* **EXERCISE**
Rewrite the items from the line containing "Where should I click to: Click the Move/Copy" through the end of the items, switching "Watermark" to "Layers" and leaving everything else unchanged.

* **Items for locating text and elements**
# # # #

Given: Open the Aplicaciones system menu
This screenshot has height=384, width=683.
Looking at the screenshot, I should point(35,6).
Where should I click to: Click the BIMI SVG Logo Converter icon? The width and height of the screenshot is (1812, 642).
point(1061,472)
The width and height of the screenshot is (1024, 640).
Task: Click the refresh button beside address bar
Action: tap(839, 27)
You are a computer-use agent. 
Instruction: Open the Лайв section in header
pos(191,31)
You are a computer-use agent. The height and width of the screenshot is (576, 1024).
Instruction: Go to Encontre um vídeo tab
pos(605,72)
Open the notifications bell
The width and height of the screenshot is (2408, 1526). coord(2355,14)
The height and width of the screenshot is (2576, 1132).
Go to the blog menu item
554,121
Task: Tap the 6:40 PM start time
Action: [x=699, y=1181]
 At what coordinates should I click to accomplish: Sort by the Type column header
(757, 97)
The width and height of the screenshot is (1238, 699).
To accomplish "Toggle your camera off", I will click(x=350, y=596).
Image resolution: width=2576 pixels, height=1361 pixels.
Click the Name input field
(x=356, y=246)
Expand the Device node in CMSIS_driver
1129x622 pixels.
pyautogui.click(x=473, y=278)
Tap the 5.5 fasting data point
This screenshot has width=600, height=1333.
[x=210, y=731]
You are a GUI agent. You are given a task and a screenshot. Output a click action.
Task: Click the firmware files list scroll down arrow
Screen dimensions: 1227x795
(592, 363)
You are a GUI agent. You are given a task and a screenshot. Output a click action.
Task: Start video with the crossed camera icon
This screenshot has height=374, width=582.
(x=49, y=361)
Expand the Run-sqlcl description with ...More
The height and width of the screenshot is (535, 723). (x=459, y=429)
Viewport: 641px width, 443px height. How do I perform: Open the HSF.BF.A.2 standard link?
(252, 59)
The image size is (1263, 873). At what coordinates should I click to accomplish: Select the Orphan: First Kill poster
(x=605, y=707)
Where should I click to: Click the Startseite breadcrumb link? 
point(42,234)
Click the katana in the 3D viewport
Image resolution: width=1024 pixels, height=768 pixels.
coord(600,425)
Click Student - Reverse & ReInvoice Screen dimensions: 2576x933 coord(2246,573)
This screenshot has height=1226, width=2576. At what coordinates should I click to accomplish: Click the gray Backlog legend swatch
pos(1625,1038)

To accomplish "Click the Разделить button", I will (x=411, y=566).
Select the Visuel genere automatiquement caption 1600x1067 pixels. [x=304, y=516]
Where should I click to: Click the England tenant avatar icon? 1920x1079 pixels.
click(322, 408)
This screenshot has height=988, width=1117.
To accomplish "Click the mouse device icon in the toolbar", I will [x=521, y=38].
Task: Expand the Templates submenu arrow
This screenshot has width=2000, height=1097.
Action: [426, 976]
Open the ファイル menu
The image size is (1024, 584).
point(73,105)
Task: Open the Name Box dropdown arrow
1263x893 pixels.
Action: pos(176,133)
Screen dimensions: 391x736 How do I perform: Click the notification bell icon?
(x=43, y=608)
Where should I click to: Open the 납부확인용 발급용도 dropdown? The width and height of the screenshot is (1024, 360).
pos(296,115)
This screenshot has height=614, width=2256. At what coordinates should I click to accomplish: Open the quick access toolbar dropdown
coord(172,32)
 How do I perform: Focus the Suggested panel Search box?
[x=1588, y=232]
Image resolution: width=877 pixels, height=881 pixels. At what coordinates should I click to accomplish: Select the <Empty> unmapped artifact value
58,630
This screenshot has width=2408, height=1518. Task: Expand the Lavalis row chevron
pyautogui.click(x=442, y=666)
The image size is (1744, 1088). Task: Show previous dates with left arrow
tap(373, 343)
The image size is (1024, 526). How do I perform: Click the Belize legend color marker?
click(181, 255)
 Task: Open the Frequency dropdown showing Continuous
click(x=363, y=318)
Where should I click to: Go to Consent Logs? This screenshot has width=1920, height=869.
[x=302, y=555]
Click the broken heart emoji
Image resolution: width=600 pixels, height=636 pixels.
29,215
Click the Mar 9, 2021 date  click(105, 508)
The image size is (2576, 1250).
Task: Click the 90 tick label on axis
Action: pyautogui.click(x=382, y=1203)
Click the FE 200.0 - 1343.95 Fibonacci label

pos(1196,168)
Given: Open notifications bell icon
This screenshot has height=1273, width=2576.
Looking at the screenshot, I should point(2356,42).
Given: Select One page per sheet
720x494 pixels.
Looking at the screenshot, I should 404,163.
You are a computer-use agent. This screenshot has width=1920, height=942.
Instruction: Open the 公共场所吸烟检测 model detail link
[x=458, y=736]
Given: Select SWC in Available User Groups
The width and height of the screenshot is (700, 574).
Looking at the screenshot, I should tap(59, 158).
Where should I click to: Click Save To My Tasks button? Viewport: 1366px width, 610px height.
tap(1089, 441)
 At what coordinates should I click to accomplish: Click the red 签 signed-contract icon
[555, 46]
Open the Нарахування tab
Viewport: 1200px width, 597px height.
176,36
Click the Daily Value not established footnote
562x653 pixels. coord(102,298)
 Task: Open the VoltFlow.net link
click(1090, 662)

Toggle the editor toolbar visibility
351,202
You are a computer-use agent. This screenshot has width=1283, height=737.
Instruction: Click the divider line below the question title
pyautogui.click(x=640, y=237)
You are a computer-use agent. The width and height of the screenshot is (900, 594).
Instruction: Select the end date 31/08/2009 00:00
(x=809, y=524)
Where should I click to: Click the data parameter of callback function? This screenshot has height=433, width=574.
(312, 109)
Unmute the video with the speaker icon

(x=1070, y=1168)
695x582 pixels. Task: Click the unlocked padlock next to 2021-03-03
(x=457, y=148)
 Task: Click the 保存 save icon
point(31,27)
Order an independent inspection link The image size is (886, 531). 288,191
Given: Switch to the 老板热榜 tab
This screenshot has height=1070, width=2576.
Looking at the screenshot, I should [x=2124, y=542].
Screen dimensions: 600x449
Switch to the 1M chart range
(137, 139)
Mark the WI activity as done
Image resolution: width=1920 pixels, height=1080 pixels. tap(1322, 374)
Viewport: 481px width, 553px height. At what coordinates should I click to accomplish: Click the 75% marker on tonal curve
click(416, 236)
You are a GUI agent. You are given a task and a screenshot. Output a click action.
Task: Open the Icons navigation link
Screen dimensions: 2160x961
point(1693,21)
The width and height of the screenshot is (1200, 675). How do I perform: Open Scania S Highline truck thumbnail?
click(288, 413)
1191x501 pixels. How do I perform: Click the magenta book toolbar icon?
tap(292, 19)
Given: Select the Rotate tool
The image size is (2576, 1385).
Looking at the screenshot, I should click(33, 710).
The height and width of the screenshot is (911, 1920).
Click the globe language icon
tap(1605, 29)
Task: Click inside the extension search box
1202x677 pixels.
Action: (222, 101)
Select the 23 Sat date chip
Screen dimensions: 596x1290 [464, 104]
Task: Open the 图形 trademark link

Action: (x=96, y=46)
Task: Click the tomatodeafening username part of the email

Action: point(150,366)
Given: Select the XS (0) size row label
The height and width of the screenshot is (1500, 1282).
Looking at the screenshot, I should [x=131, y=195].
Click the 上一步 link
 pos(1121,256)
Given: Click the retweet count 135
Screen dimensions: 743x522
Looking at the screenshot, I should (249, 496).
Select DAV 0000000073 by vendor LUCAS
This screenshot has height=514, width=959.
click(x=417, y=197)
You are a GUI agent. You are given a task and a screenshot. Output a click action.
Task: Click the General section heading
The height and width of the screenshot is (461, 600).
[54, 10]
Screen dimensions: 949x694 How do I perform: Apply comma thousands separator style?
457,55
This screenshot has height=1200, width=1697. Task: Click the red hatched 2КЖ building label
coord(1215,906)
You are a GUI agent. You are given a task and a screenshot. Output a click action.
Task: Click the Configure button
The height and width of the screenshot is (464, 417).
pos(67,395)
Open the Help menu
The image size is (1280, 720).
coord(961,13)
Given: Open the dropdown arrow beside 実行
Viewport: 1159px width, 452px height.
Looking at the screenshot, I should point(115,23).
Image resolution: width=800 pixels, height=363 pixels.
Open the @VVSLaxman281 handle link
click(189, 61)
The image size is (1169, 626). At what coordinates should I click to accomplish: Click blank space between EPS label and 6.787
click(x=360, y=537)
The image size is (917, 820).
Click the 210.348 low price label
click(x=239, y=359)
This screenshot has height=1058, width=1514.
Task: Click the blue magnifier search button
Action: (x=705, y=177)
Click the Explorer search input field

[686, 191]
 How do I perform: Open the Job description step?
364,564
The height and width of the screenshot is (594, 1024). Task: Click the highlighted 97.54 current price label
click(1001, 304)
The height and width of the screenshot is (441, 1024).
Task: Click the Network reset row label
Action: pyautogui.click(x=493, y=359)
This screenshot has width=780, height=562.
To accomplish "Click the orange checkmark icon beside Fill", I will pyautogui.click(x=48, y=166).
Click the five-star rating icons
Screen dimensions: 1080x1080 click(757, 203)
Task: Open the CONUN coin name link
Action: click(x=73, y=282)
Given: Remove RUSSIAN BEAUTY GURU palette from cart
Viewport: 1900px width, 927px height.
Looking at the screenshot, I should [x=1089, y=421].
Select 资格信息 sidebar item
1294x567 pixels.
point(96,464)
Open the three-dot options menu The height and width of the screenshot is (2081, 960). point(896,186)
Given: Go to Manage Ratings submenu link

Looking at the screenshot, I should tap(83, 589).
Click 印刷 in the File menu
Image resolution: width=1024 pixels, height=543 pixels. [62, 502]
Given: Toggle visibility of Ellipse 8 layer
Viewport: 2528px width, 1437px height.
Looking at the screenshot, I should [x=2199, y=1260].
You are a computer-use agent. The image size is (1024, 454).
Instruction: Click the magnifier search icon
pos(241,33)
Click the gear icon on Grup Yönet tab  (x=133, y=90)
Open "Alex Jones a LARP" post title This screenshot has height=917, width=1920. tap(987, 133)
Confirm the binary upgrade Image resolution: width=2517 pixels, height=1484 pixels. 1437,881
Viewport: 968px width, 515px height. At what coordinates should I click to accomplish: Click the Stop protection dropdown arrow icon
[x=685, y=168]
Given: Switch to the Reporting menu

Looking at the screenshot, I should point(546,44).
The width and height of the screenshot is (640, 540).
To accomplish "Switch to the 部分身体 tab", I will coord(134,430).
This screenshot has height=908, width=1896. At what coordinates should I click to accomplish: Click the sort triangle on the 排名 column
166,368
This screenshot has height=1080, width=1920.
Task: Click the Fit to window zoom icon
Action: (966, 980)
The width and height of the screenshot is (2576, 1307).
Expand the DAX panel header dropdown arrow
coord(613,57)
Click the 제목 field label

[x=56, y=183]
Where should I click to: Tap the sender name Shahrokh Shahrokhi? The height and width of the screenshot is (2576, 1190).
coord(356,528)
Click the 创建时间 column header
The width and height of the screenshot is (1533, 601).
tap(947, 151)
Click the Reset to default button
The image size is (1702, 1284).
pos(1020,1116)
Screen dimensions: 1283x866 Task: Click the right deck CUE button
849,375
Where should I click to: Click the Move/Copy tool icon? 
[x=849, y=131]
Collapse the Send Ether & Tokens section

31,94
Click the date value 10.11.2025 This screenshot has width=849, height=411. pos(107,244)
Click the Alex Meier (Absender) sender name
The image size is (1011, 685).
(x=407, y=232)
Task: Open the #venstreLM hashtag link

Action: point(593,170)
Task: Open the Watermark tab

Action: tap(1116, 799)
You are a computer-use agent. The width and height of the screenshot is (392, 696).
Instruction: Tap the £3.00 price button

# # # #

* **EXERCISE SOLUTION**
Where should I click to: Click the Move/Copy tool icon? 
[x=849, y=131]
Collapse the Send Ether & Tokens section

31,94
Click the date value 10.11.2025 This screenshot has width=849, height=411. pos(107,244)
Click the Alex Meier (Absender) sender name
The image size is (1011, 685).
(x=407, y=232)
Task: Open the #venstreLM hashtag link

Action: point(593,170)
Task: Open the Layers tab

Action: tap(1116, 799)
You are a computer-use agent. The width and height of the screenshot is (392, 696).
Instruction: Tap the £3.00 price button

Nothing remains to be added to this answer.